En frais de documentaire, il serait difficile de trouver plus lèché. La façon dont les plans s'enchainent donne au film une allure d'émission de télé-réalité super paufinée mais dont on finit souvent, en contrepartie, par douter de l'authenticité. C'est un documentaire qui prend les habits du teen flick et qui essaie, on dirait, de convaincre les spectateurs/trices qu'ils sont en fait en train de regarder un film avec des personnages fictionnels.



Là est le problème. Un documentaire, pour être crédible, ne peut pas aller jouer dans les plates-bandes de la fiction. Ça finit par faire trop "arrangé avec le gars des vues". Même si American Teen est un film divertissant et de qualité (il a gagné un prix à Sundance), il n'offre tout simplement pas l'objectivité du genre auquel il appartient.

Le plus intéressant dans tout ça, c'est que la situation inverse - un film fictionnel qui prend les allures d'un documentaire - n'attire pas les mêmes critiques. Au contraire. Plus il s'approche du sérieux et de l'authenticité du documentaire, plus on est surpris de son réalisme. Lorsque réalisé avec tact, le film fictionnel peut ainsi énormément gagner à se "déguiser" en documentaire. Et c'est justement le cas de À l'ouest de Pluton, un film québécois comme on en voit trop peu. Ici, on suit pendant 24 heures un bande d'étudiants qui habitent la banlieue de Québec. Les dialogues sont d'un naturel éblouissant.

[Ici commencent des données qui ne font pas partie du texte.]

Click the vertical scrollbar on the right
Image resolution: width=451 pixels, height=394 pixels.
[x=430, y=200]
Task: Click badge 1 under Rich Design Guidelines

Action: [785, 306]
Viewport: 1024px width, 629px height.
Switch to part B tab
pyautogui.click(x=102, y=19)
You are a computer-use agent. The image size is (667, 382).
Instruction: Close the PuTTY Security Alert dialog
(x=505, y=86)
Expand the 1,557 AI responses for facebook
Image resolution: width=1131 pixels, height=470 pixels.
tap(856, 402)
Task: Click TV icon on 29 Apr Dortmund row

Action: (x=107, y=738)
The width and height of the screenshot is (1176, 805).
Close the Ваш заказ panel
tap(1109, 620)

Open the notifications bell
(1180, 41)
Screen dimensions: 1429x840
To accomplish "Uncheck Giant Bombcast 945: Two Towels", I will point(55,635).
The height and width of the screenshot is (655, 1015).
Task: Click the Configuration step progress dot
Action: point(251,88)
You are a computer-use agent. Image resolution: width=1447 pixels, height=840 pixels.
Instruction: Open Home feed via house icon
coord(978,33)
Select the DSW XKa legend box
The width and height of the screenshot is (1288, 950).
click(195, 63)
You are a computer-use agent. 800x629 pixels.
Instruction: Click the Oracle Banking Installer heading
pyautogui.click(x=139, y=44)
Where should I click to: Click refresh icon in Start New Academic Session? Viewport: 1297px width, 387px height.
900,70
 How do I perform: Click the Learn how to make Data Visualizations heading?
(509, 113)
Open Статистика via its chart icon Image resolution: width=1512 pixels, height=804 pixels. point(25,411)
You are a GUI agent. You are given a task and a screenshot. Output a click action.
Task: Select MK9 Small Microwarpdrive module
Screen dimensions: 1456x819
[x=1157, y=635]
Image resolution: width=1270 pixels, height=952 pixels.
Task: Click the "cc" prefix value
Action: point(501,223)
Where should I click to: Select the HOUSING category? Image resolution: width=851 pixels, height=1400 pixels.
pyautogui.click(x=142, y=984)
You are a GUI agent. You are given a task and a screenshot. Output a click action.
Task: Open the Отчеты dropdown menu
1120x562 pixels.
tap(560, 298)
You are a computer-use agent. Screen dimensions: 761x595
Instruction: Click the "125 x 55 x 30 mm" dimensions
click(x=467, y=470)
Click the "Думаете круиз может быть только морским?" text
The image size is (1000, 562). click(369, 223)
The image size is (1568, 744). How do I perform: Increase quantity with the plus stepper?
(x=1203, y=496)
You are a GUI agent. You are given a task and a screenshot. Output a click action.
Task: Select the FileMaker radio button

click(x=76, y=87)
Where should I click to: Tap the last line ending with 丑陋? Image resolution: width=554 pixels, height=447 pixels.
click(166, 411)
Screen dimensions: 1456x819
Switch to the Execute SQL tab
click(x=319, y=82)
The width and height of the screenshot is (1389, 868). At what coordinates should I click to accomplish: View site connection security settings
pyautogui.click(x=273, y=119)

On se demande parfois comment les co-réalisateurs du film ont réussi à mettre dans la bouche des acteurs des tics de langage aussi "vrais". Pour couronner le tout, des plans de banlieue superbes et une trame sonore (Boards of Canada, Sigur Ròs, etc.) qui ne pourrait mieux coller au style du film. La bande-annonce donne une petite idée de ce que je veux dire:



Entre American Teen et À l'ouest de Pluton? je choisis le deuxième, sans hésiter une seconde!